Start of Data listing
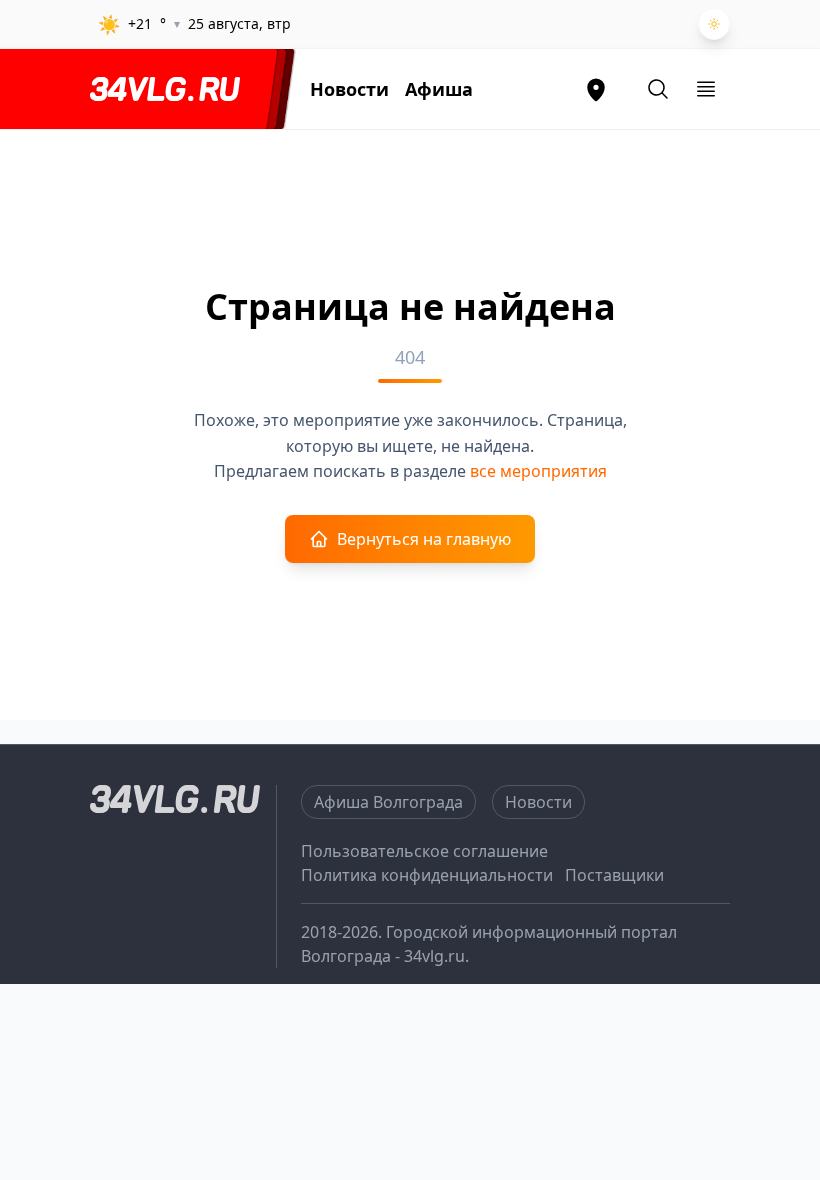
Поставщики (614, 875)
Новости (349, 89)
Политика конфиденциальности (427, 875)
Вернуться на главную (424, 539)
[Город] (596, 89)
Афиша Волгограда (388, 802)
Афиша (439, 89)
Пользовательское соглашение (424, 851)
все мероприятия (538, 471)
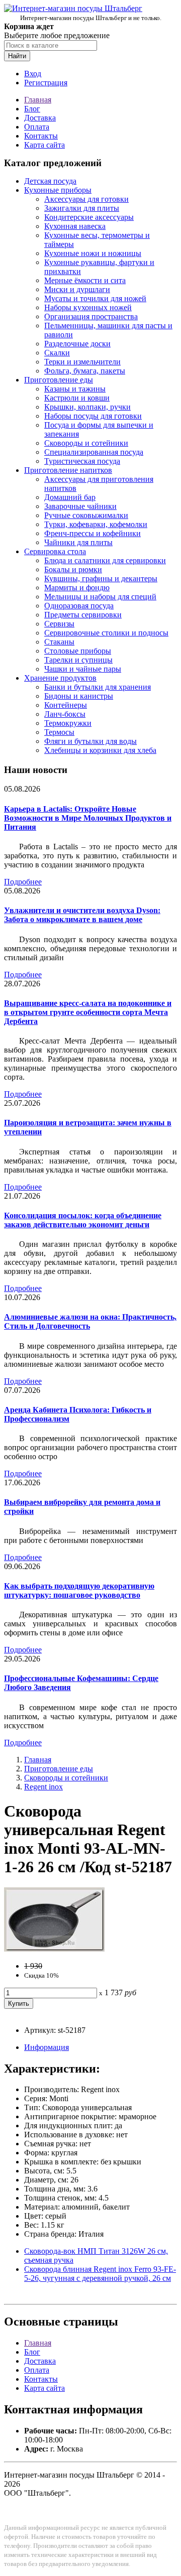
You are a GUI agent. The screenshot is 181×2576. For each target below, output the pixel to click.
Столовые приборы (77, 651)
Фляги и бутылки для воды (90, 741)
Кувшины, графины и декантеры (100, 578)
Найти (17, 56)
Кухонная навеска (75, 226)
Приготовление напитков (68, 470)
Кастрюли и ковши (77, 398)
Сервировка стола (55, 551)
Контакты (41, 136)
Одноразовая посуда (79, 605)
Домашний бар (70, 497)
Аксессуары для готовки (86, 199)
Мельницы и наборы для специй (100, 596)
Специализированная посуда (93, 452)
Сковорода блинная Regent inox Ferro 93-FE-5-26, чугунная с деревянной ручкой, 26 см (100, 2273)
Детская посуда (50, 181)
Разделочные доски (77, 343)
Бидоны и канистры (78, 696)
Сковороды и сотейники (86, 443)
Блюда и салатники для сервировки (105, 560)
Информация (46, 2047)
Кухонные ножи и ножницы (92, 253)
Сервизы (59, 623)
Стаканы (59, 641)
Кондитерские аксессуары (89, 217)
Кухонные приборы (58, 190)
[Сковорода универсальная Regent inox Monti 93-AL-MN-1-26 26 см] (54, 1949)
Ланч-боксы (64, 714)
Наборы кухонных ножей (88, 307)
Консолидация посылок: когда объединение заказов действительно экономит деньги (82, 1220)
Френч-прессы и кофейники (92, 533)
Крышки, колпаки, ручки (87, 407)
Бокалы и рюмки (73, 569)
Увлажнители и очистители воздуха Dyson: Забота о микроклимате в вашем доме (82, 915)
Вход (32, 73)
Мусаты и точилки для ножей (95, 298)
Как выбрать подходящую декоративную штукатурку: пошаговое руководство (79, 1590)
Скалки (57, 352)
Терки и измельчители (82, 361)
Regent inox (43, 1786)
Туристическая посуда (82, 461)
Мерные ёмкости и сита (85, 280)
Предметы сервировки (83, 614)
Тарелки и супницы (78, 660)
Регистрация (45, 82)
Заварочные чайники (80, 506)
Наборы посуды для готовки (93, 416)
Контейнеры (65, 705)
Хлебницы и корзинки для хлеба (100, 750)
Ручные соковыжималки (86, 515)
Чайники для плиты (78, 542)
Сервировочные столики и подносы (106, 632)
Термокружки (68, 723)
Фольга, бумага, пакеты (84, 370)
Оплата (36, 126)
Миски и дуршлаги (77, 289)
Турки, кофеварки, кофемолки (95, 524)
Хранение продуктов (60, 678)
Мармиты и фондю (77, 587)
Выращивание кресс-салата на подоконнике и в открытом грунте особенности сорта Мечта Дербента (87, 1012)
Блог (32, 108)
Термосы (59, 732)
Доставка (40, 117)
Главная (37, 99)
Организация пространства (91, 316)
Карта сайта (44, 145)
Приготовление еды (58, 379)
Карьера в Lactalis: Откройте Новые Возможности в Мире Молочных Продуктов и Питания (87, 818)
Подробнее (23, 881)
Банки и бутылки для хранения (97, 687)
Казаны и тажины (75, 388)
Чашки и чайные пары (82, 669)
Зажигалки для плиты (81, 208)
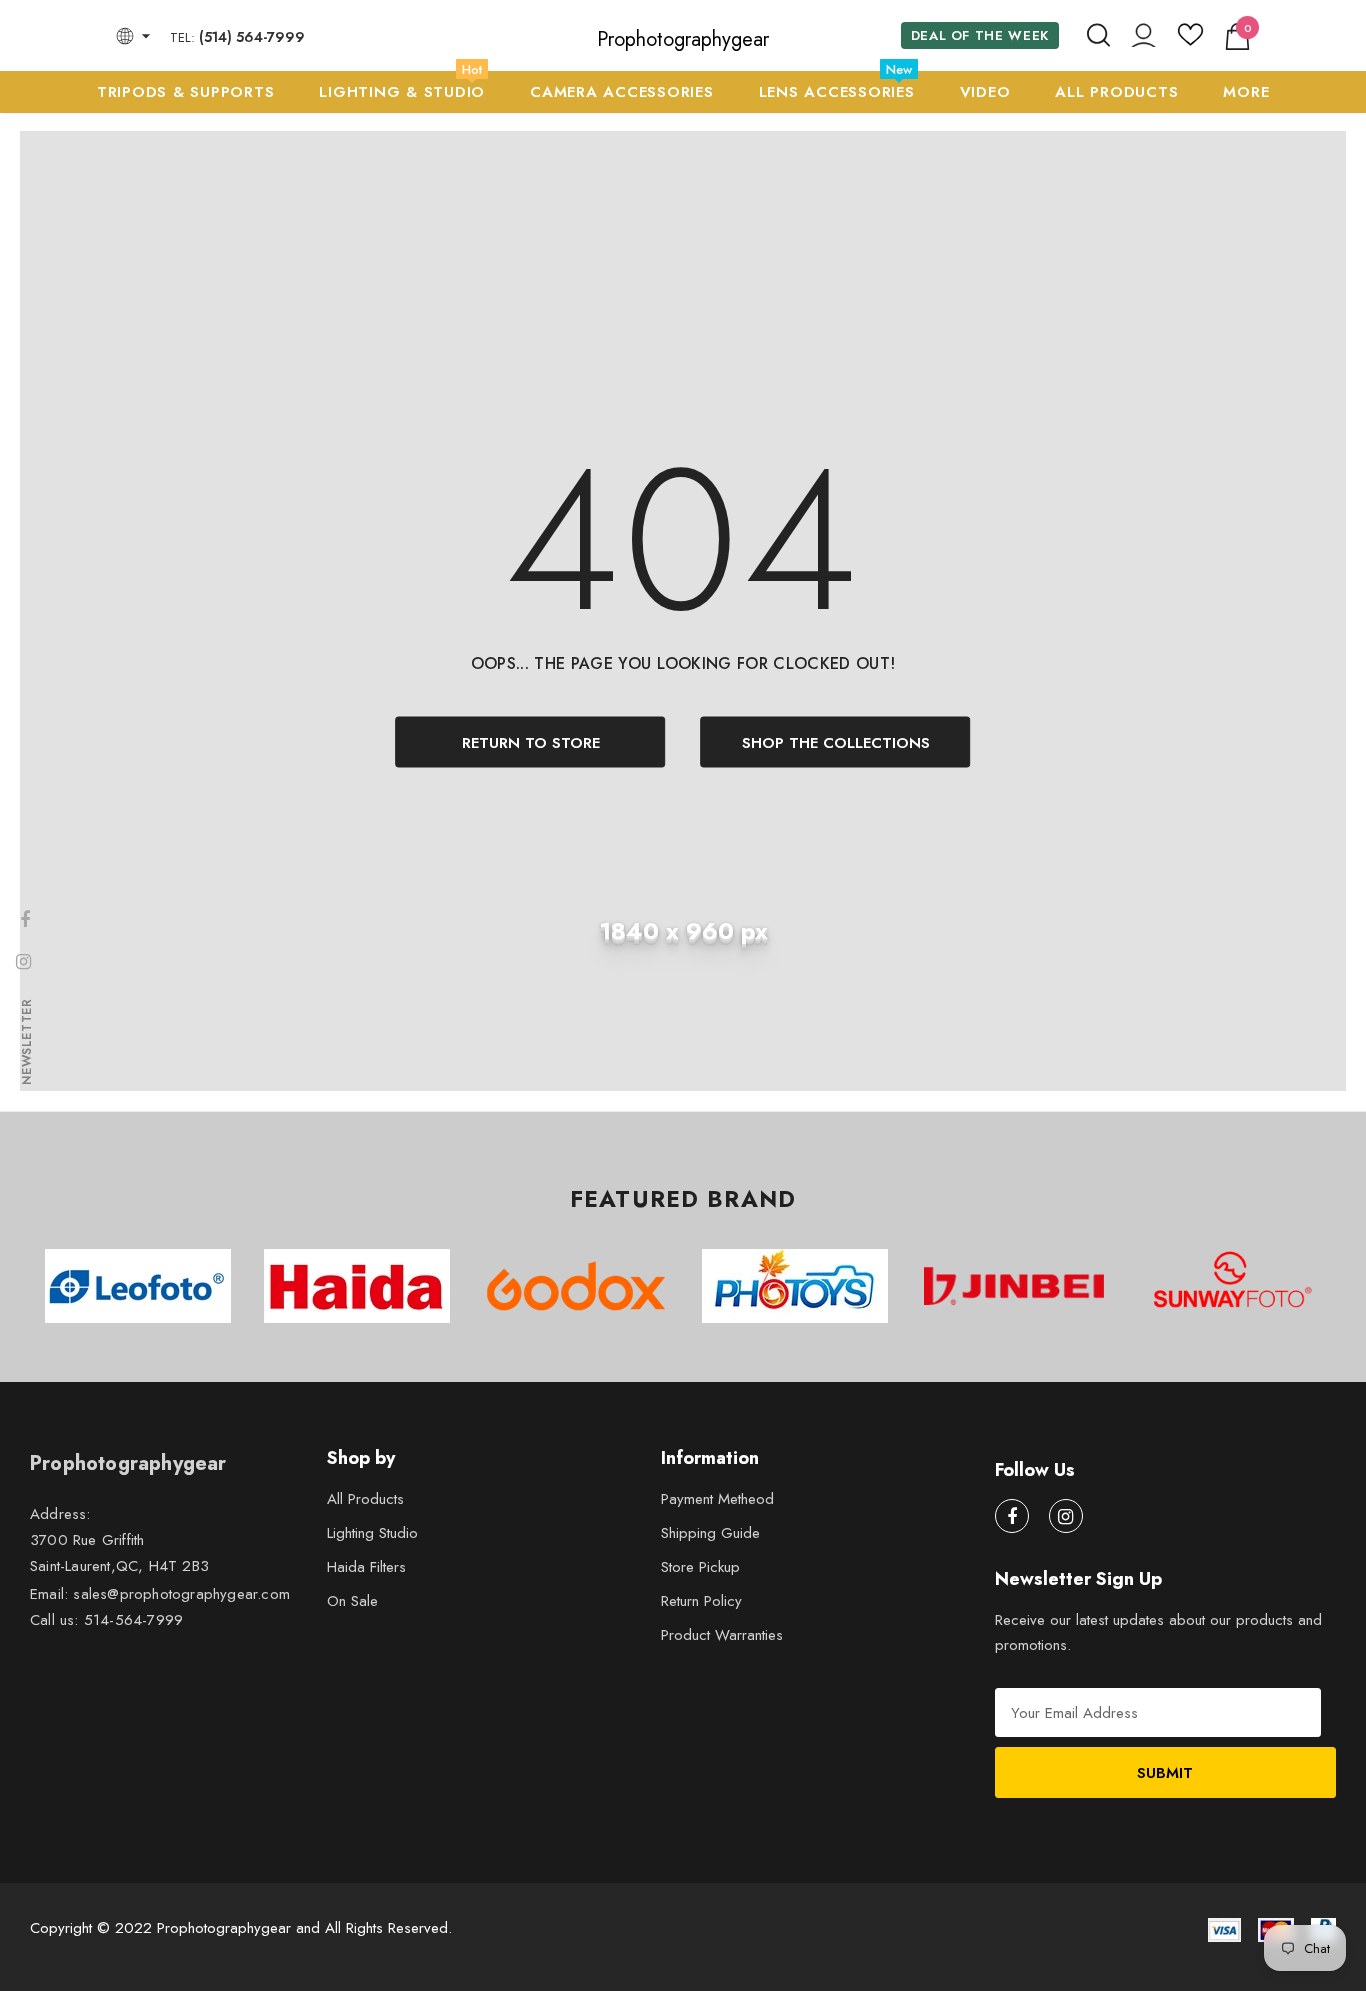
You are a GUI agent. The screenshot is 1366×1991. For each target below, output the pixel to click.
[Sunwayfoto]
End of Data listing
Start of Data listing
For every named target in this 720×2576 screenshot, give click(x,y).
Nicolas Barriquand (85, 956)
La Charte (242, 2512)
End of Data listing
__Exercise objective__
The material above holds pictures; leave them out and set down exactly the lines from the line with "Поставщики (614, 875)" to the line with "Хлебницы и корзинки для хлеба (100, 750)", both included.

__Reply to the task__
Поставщики (614, 875)
Новости (349, 89)
Политика конфиденциальности (427, 875)
Вернуться на главную (424, 539)
[Город] (596, 89)
Афиша Волгограда (388, 802)
Афиша (439, 89)
Пользовательское соглашение (424, 851)
все мероприятия (538, 471)
You are a GUI agent. The screenshot is 181×2576. For each target below, output the pixel to click.
Столовые приборы (77, 651)
Фляги и бутылки для воды (90, 741)
Кувшины, графины и декантеры (100, 578)
Найти (17, 56)
Кухонная навеска (75, 226)
Приготовление напитков (68, 470)
Кастрюли и ковши (77, 398)
Сервировка стола (55, 551)
Контакты (41, 136)
Одноразовая посуда (79, 605)
Домашний бар (70, 497)
Аксессуары для готовки (86, 199)
Мельницы и наборы для специй (100, 596)
Специализированная посуда (93, 452)
Сковорода блинная Regent inox Ferro 93-FE-5-26, чугунная с деревянной ручкой, 26 см (100, 2273)
Детская посуда (50, 181)
Разделочные доски (77, 343)
Бидоны и канистры (78, 696)
Сковороды и сотейники (86, 443)
Блюда и салатники для сервировки (105, 560)
Информация (46, 2047)
Кухонные ножи и ножницы (92, 253)
Сервизы (59, 623)
Стаканы (59, 641)
Кондитерские аксессуары (89, 217)
Кухонные приборы (58, 190)
[Сковорода универсальная Regent inox Monti 93-AL-MN-1-26 26 см] (54, 1949)
Ланч-боксы (64, 714)
Наборы кухонных ножей (88, 307)
Консолидация посылок: когда объединение заказов действительно экономит деньги (82, 1220)
Френч-прессы и кофейники (92, 533)
Крышки, колпаки, ручки (87, 407)
Бокалы и рюмки (73, 569)
Увлажнители и очистители воздуха Dyson: Забота о микроклимате в вашем доме (82, 915)
Вход (32, 73)
Мусаты и точилки для ножей (95, 298)
Как выбрать подходящую декоративную штукатурку: пошаговое руководство (79, 1590)
Скалки (57, 352)
Терки и измельчители (82, 361)
Regent inox (43, 1786)
Туристическая посуда (82, 461)
Мерные ёмкости и сита (85, 280)
Предметы сервировки (83, 614)
Тарелки и супницы (78, 660)
Регистрация (45, 82)
Заварочные чайники (80, 506)
Наборы посуды для готовки (93, 416)
Контейнеры (65, 705)
Хлебницы и корзинки для хлеба (100, 750)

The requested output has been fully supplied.